* [Instructions to follow]:
Below are records with pictures; copy word for word only the lines between the line with "Task: Tap the paragraph beginning 我们建议您保存一份" and the line with "Given: Select the Memory test entry", inclusive, and drop the pictures.

* [Supplied data]:
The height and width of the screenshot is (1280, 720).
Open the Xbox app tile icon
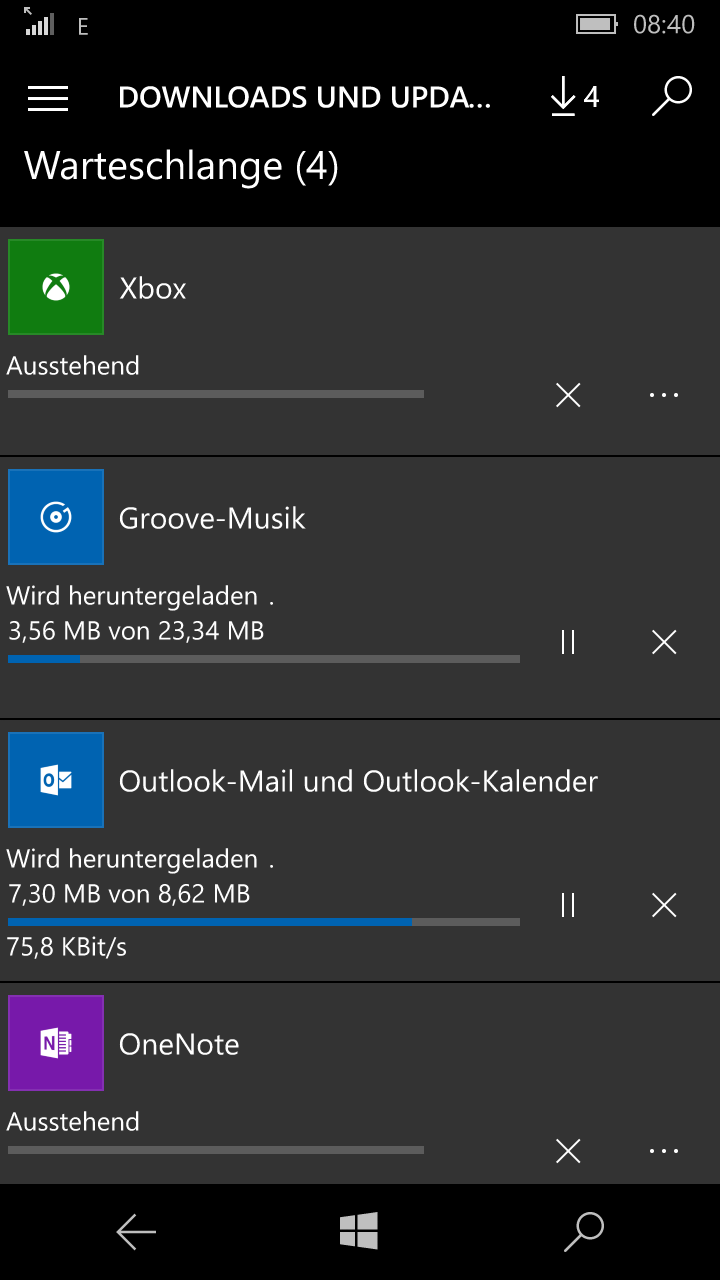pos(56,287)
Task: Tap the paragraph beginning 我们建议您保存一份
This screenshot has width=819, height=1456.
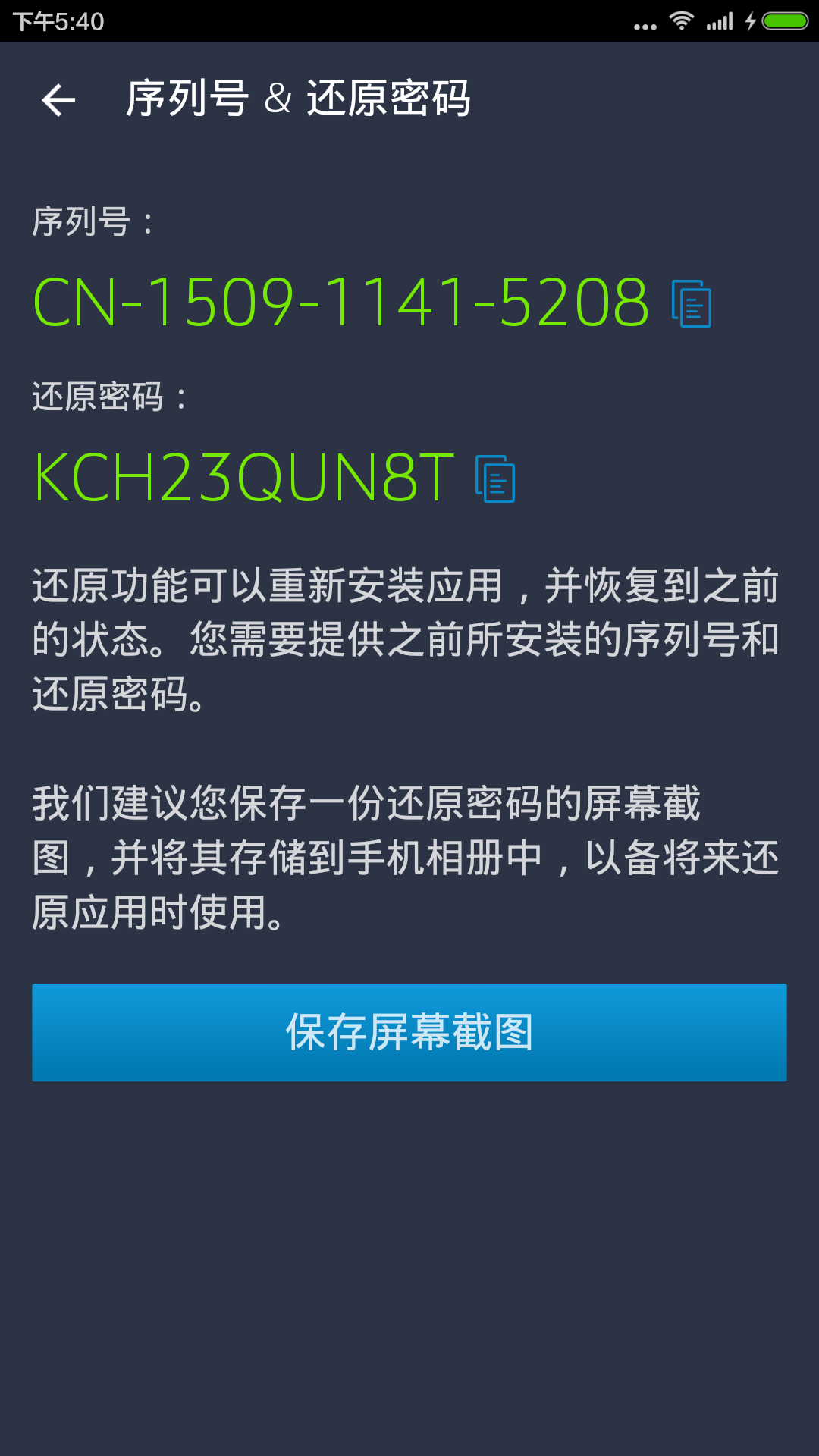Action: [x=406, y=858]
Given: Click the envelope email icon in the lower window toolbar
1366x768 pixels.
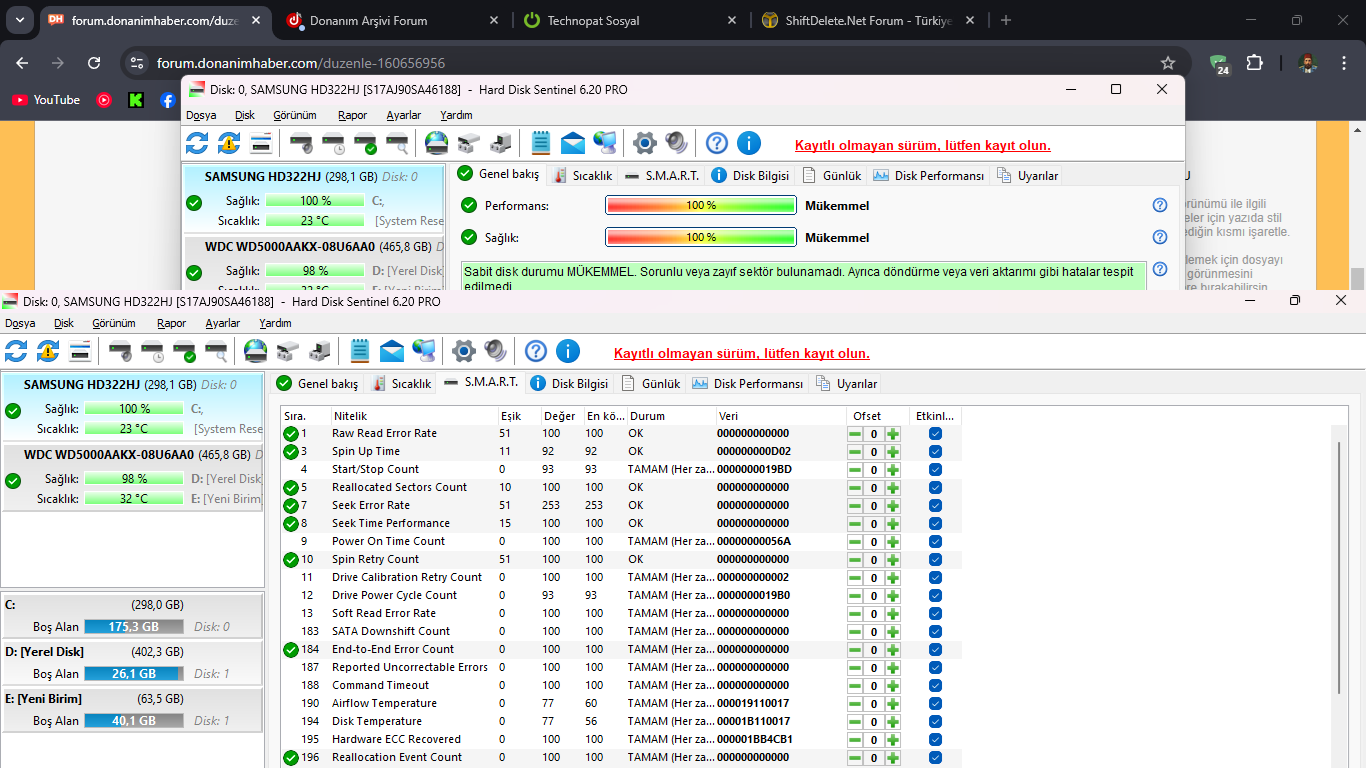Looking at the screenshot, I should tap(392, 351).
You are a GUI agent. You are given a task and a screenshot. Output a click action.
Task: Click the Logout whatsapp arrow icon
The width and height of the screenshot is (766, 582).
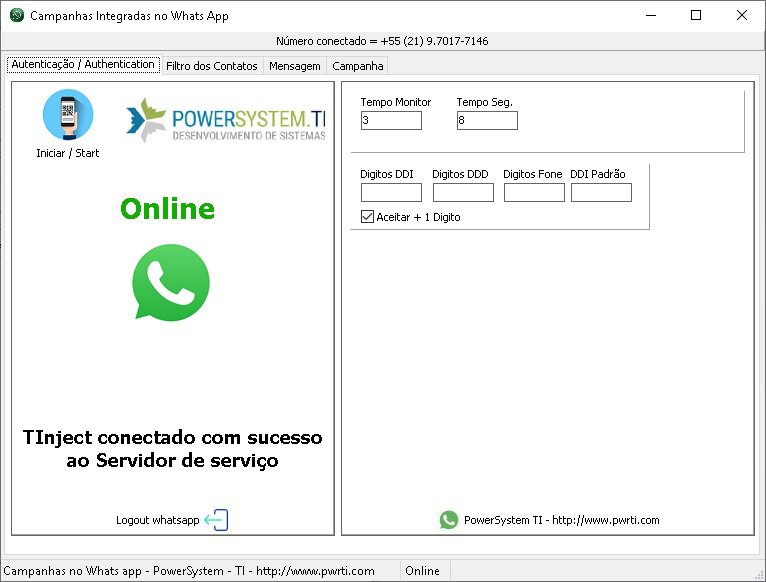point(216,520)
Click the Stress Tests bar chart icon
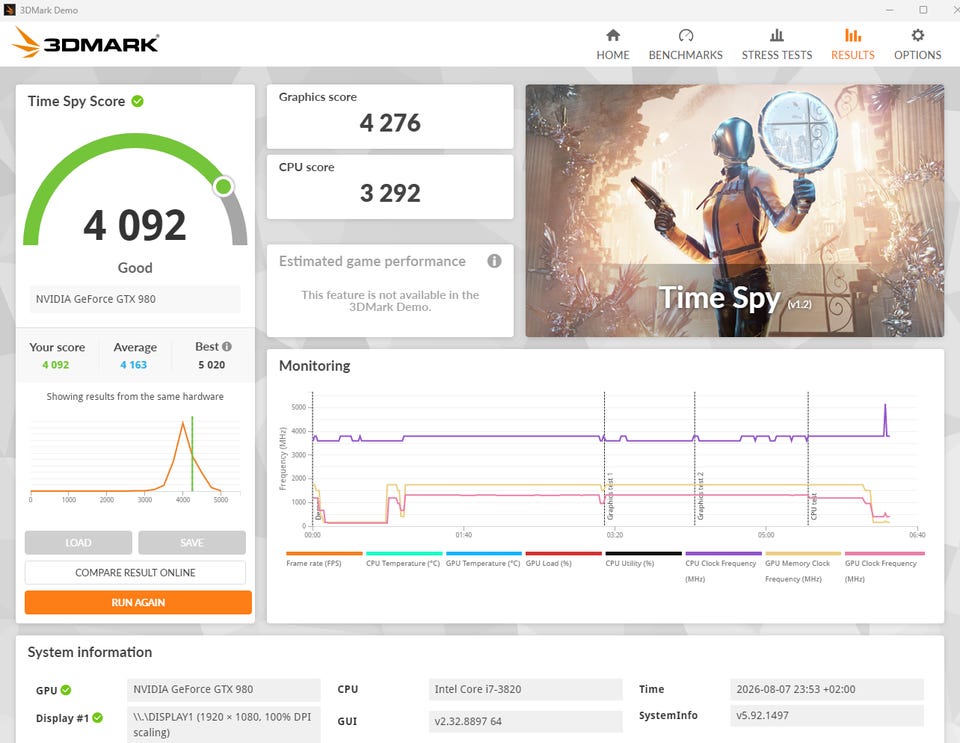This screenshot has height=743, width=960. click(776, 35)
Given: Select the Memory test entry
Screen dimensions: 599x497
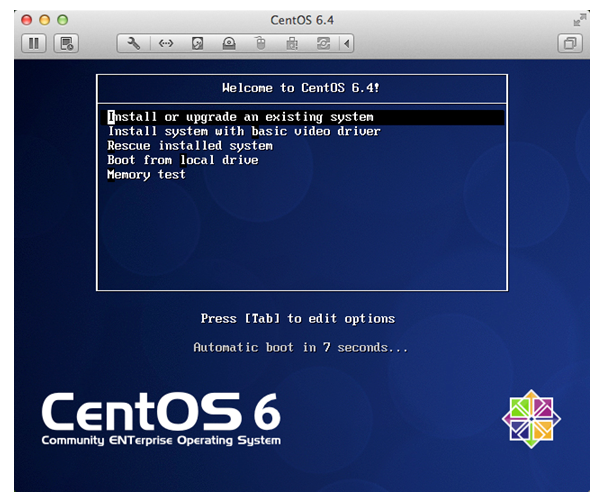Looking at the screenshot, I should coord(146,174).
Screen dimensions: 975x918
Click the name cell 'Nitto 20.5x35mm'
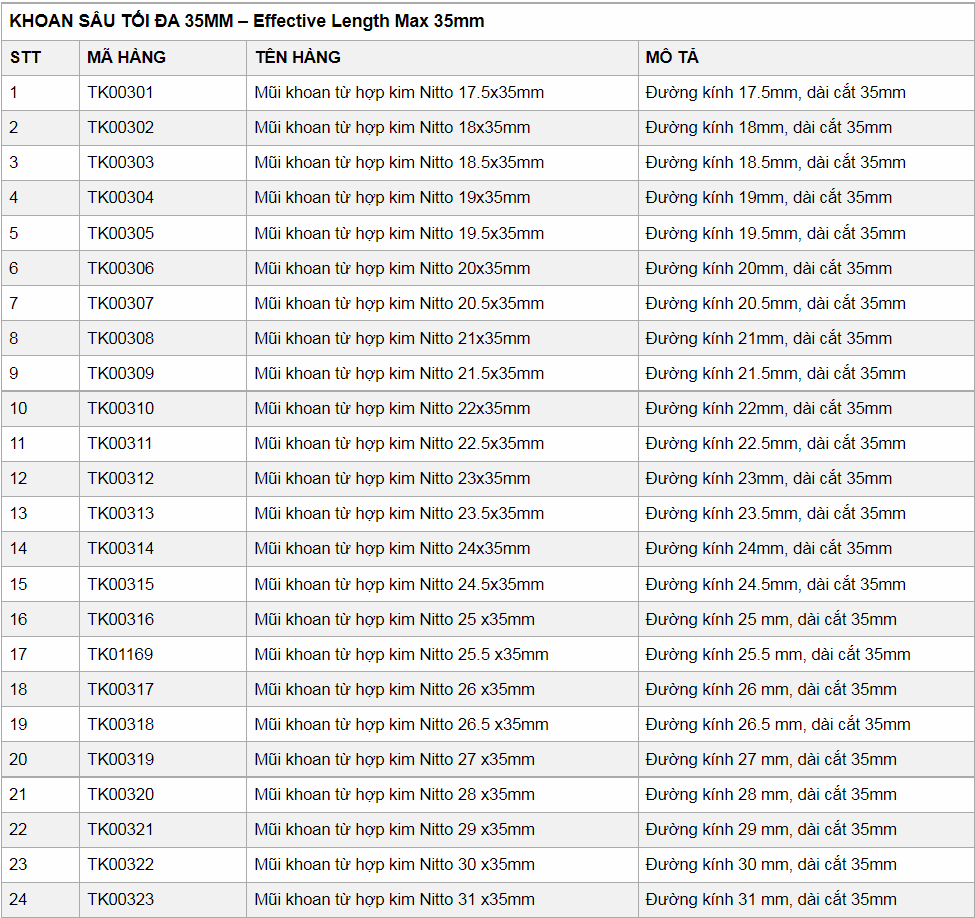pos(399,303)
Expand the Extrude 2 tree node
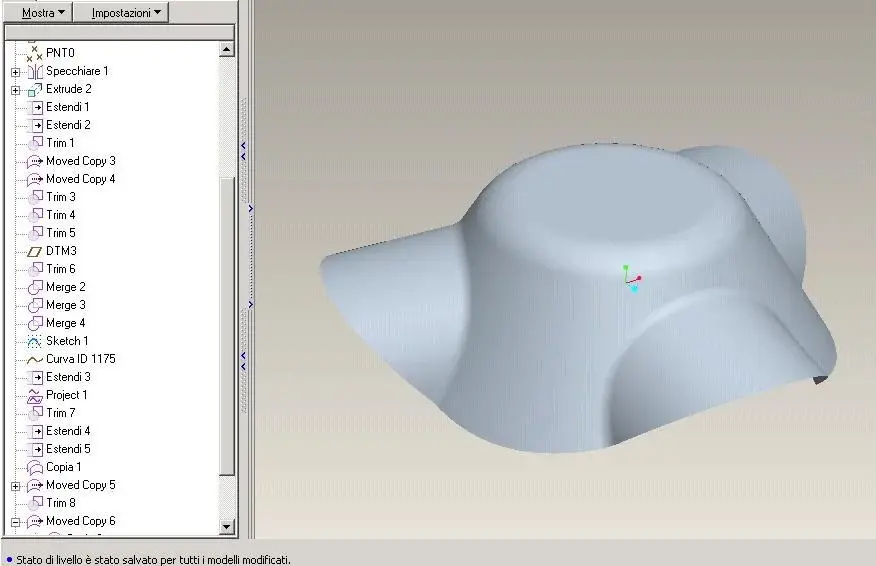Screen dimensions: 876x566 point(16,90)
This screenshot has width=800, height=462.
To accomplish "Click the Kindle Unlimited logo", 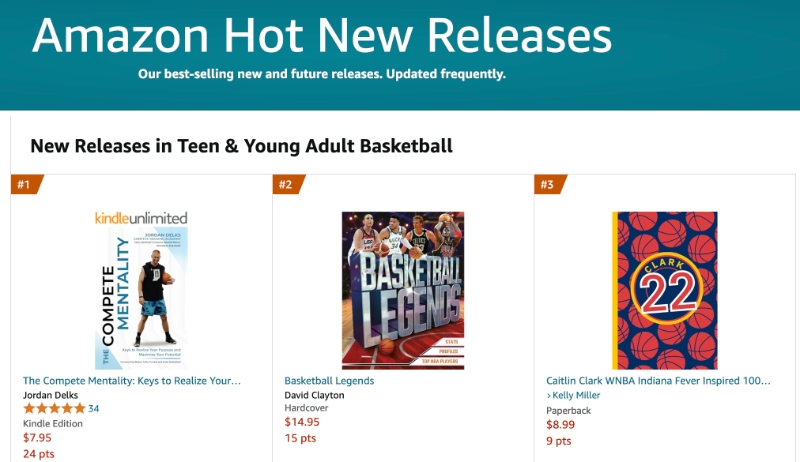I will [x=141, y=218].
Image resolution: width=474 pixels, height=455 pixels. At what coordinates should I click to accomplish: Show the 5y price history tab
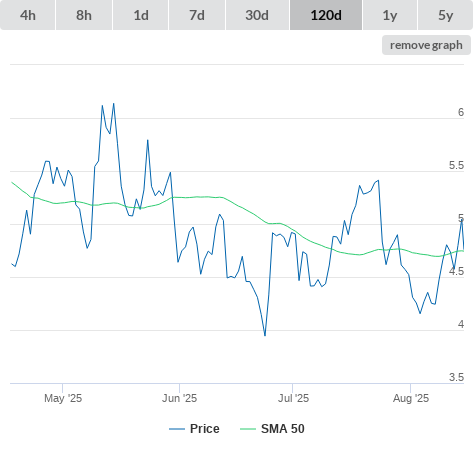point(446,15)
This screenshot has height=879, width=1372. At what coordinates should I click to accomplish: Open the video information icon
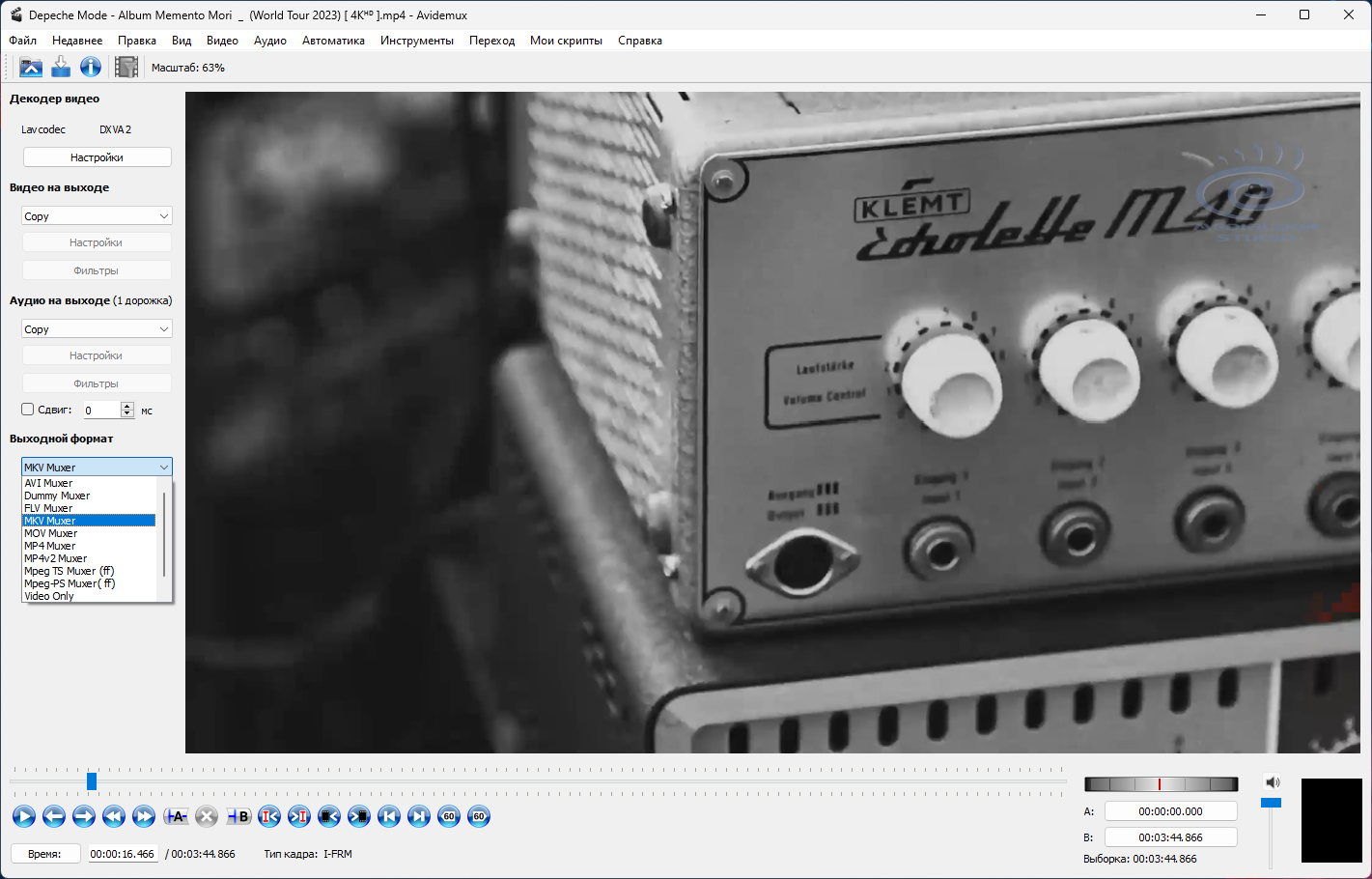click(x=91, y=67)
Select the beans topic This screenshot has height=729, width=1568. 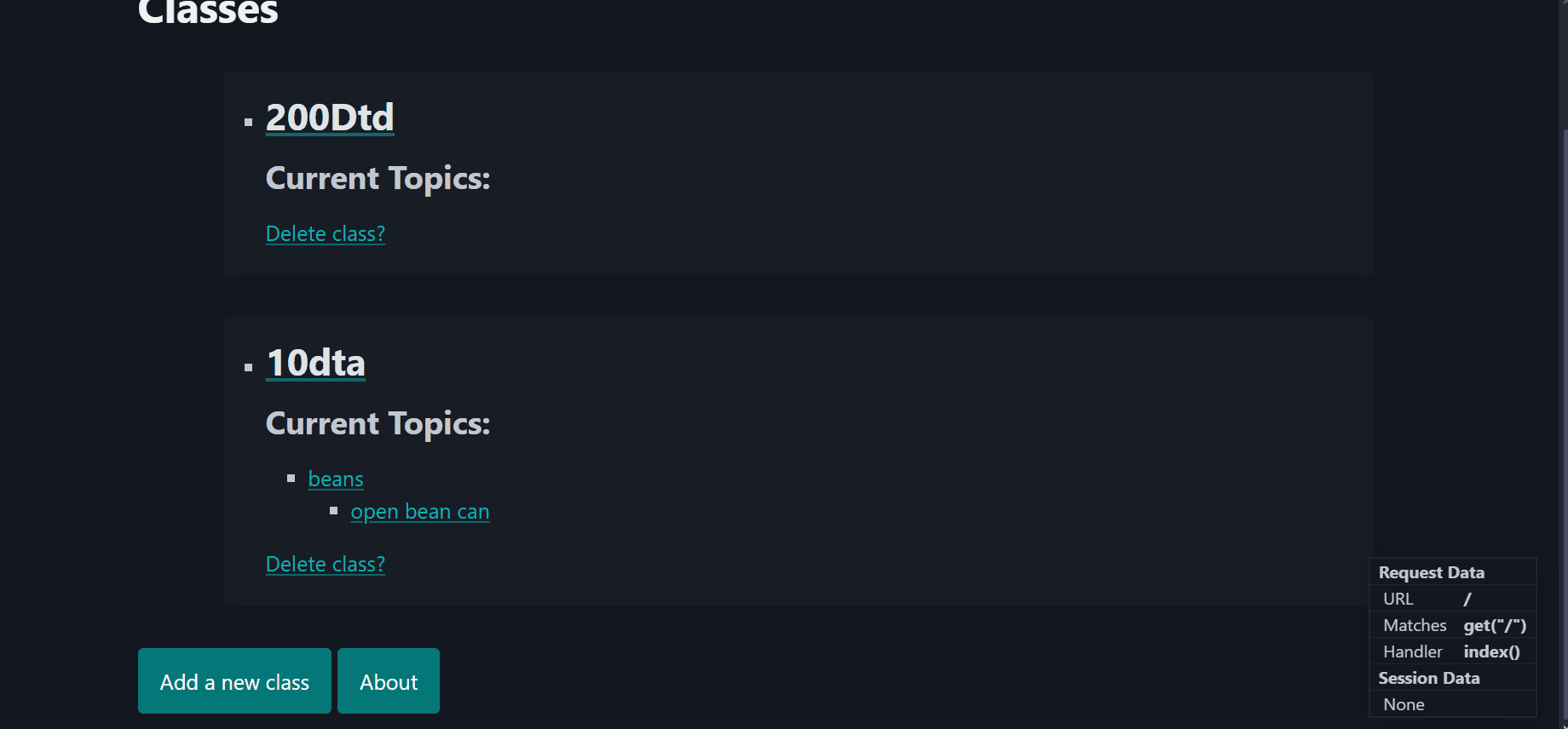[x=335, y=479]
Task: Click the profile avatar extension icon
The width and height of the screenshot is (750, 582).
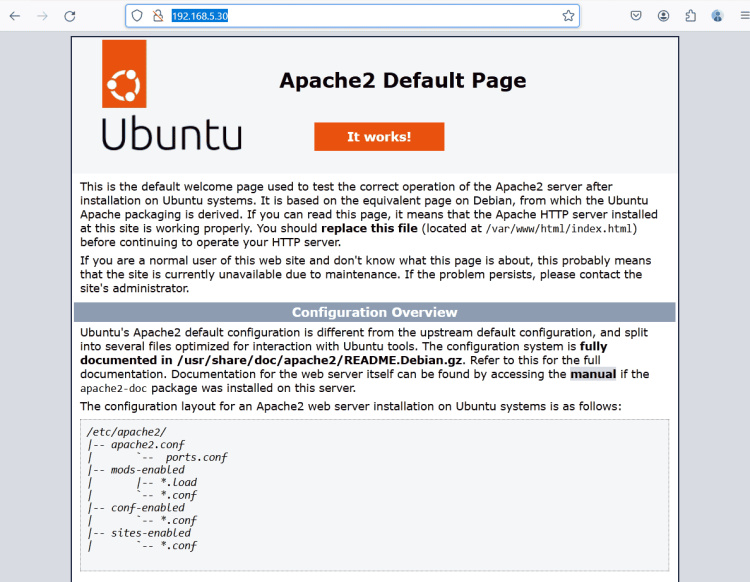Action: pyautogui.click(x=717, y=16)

* [Written response]:
Task: Tap the paragraph beginning 我们建议您保存一份
This screenshot has width=819, height=1456.
Action: [x=406, y=858]
Given: Click the envelope email icon in the lower window toolbar
1366x768 pixels.
Looking at the screenshot, I should tap(392, 351).
You are a GUI agent. You are given a task and a screenshot. Output a click action.
Task: Click the Logout whatsapp arrow icon
The width and height of the screenshot is (766, 582).
point(216,520)
Click the Stress Tests bar chart icon
This screenshot has height=743, width=960. click(776, 35)
Given: Select the Memory test entry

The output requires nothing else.